Wir haben dieser Tage 70 Jahre Hessen gefeiert, ein tolerantes und weltoffenes Bundesland. Wir haben einen Ministerpräsidenten, der in dieser Hinsicht vorbildlich war und Hessen geprägt hat. Deswegen dürfen wir dem Treiben der Willschs und Irmers nicht tatenlos zusehen.

(Beifall bei der SPD und der LINKEN sowie der Abg. Mürvet Öztürk (fraktionslos) – Zuruf der Abg. Janine Wissler (DIE LINKE))

Ja, er liest seinen „Wetzlar Kurier“. Das ist eine bewusste Provokation. Herr Ministerpräsident, Herr Bouffier, Herr CDU-Vorsitzender, was halten Sie von dem „Wetzlar Kurier“? Was halten Sie von den Anzeigen der Deutschen Konservativen, die gegen Minderheiten hetzen? – Hier und heute ist der Ort dazu, sich zu äußern. Herr Ministerpräsident, wenn Sie heute schweigen, dann goutieren Sie dieses Verhalten und nehmen es hin, nach dem Motto: Am rechten Rand darf irgendwer wildern. – Das lassen wir Ihnen nicht durchgehen.

(Beifall bei der SPD und der LINKEN sowie der Abg. Mürvet Öztürk (fraktionslos))

Offensichtlich rückt die CDU nach rechts, deswegen heute auch ein Antrag zur doppelten Staatsbürgerschaft. Wir wollen, dass die Optionspflicht eben nicht wieder eingeführt wird. Das war ein Kompromiss der Großen Koalition. Es war ein wichtiger Beitrag für eine gelungene Integrationspolitik. Deswegen sprechen wir uns dafür aus, dieses Recht eben nicht abzuschaffen. Der Hessische Landtag wird heute in namentlicher Abstimmung die Gelegenheit haben, sich zu positionieren. – Vielen Dank.

(Beifall bei der SPD und der LINKEN sowie der Abg. Mürvet Öztürk (fraktionslos))

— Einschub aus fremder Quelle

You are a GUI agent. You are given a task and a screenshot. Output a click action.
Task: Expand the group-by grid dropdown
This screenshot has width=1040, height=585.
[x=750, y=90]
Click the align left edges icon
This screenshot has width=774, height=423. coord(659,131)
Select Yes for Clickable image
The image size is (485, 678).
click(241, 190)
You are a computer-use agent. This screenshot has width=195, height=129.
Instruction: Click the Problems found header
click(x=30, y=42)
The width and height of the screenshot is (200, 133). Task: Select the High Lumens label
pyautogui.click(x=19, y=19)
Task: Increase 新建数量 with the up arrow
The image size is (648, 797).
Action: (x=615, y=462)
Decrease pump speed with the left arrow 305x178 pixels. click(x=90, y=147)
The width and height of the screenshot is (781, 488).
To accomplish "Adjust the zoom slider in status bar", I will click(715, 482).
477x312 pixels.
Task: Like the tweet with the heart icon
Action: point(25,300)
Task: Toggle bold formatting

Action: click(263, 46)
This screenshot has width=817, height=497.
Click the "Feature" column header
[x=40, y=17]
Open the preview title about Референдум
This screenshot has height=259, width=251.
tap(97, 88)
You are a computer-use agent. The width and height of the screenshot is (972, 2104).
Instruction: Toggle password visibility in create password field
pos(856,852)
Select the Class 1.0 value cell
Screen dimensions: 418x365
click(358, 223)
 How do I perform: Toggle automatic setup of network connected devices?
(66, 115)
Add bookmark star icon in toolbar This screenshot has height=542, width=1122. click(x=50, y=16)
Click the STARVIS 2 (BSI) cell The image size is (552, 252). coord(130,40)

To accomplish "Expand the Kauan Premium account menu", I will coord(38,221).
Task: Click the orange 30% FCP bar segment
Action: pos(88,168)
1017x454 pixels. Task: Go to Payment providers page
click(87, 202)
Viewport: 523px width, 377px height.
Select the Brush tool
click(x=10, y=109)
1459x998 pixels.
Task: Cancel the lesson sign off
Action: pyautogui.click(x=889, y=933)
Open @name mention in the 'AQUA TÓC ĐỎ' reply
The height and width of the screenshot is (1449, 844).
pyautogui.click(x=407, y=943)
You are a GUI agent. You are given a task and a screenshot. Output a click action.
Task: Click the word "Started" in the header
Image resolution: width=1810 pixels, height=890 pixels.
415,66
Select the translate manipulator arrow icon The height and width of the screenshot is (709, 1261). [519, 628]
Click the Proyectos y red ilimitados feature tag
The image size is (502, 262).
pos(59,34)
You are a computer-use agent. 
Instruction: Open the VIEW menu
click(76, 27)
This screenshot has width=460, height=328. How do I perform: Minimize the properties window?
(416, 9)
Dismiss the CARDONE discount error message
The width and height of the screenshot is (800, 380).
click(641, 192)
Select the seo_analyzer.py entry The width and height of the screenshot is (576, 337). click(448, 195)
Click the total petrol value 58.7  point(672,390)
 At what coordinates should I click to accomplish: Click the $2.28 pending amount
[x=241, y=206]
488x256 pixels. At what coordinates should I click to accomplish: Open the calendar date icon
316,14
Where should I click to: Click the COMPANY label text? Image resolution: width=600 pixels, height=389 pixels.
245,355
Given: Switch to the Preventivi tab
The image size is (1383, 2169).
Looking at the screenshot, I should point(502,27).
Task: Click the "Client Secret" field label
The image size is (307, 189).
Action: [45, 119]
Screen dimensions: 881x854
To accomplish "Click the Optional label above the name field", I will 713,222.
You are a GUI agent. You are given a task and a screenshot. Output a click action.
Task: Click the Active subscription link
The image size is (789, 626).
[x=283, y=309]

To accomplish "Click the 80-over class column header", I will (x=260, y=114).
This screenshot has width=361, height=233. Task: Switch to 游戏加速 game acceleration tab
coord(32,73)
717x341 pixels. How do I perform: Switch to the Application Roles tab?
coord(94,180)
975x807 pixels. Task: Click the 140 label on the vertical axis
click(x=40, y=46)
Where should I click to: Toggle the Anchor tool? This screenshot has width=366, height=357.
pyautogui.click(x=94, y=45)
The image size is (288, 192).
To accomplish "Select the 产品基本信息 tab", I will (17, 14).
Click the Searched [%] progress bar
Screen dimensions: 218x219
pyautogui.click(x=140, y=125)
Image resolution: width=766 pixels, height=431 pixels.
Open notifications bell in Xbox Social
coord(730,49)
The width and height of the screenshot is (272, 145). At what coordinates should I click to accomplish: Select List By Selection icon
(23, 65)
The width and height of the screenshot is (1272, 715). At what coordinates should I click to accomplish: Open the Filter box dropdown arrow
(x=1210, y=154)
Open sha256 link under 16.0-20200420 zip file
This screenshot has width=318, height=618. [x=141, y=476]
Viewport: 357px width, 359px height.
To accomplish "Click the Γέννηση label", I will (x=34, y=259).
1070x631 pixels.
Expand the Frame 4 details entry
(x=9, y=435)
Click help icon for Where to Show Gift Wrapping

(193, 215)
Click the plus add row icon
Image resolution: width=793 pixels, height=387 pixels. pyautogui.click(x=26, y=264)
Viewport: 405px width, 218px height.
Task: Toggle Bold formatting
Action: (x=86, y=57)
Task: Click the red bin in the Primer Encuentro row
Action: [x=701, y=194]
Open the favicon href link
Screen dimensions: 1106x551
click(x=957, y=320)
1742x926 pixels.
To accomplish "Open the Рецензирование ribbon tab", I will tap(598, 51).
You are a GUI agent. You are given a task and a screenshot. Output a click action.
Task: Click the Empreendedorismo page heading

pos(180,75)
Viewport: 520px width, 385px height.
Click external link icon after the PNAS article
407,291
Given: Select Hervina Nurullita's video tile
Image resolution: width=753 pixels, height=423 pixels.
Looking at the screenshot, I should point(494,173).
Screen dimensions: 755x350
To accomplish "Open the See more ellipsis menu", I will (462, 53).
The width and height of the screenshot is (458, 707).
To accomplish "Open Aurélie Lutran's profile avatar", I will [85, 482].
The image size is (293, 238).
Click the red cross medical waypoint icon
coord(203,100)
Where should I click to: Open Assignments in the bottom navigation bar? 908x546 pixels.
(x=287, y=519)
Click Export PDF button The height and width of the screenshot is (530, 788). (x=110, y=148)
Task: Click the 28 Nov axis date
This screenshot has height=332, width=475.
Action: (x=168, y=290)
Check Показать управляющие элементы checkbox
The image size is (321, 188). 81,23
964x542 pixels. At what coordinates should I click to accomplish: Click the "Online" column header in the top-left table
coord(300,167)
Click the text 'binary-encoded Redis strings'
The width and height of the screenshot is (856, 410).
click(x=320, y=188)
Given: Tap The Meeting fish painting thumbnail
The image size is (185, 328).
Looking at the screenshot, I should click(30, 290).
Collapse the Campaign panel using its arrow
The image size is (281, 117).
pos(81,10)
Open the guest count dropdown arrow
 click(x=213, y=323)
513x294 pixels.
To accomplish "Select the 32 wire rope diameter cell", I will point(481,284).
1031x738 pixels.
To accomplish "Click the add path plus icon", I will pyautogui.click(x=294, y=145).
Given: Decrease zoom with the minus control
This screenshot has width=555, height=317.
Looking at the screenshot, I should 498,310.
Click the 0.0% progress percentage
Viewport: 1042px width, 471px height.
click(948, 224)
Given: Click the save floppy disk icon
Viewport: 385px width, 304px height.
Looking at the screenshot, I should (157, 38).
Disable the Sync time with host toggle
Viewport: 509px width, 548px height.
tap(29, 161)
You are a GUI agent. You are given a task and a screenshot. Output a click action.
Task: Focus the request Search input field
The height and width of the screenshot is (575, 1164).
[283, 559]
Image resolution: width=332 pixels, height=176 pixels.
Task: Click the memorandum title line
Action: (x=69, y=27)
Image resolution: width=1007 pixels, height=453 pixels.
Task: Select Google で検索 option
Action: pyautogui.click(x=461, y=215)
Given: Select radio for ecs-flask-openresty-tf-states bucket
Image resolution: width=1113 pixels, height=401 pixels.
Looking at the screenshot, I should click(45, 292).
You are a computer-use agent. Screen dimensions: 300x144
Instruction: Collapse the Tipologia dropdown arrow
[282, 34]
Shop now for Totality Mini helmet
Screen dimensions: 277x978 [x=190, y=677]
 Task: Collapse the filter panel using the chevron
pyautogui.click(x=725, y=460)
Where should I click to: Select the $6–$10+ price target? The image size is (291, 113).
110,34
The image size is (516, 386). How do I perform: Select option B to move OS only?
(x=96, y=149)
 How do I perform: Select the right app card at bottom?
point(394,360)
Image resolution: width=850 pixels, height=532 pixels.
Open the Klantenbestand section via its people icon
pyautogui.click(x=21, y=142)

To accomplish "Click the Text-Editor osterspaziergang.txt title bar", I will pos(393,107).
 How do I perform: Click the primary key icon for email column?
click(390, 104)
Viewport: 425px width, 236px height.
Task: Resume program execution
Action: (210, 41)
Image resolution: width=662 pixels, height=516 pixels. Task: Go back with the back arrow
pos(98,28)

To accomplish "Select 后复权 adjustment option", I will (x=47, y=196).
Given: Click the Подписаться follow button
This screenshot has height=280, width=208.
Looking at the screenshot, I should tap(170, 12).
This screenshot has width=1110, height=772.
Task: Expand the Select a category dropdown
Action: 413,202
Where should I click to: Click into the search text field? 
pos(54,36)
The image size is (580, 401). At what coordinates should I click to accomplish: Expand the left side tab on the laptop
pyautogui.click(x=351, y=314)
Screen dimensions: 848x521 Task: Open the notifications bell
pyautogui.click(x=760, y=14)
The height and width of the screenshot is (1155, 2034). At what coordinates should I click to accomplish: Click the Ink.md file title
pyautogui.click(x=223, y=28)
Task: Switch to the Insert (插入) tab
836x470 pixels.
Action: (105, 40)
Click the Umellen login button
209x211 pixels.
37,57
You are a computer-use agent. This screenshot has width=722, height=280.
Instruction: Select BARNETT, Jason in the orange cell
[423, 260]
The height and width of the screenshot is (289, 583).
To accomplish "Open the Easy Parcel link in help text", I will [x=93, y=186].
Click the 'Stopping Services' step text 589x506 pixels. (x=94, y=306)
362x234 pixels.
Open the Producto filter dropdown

Vielen Dank, Herr Kollege Rudolph. – Das Wort hat Herr Abg. Frömmrich, BÜNDNIS 90/DIE GRÜNEN.

Herr Präsident, meine sehr verehrten Damen und Herren! Ich will das, was Herr Kollege Rudolph bereits gesagt hat, am Anfang betonen: Wir haben vor wenigen Tagen 70 Jahre Hessen gefeiert. Wir haben die Geschichte Hessens gewürdigt. Hessen ist ein weltoffenes und tolerantes Land. Wir als Politikerinnen und Politiker sind gut beraten, dafür zu kämpfen, dass das auch in Hessen so bleibt.

(Beifall bei dem BÜNDNIS 90/DIE GRÜNEN, der CDU und der SPD)

Wir sollten allen eine Absage erteilen, die das andere wollen. Wir sollten uns als Politikerinnen und Politiker diese Themen nicht zu eigen machen. Wir sollten herausstellen, was unsere freiheitliche demokratische Grundordnung und unseren Rechtsstaat ausmachten. Das sind unsere Stärken, dafür sollten wir kämpfen. Wir sollten nicht auf den Leim derer gehen, die mit Ausländerfeindlichkeit und Hetze ganz anderes im Sinn haben.

(Beifall bei dem BÜNDNIS 90/DIE GRÜNEN, der CDU, der SPD und der LINKEN sowie der Abg. Mürvet Öztürk (fraktionslos))

Herr Kollege Rudolph hat es angesprochen, die doppelte Staatsbürgerschaft ist für uns ein wichtiges und wirkungsvolles Instrument der Integrationspolitik. Die Möglichkeit, zwei Pässe zu haben, nimmt den Druck von jungen Menschen, sich irgendwann zwischen dem Herkunftsland der Eltern und dem Land, in dem sie geboren und aufgewachsen sind, zu entscheiden. Die jetzt wieder geforderte Optionspflicht würde diesen Zwang und diesen Druck wieder einführen. Deswegen lehnen wir das entschieden ab.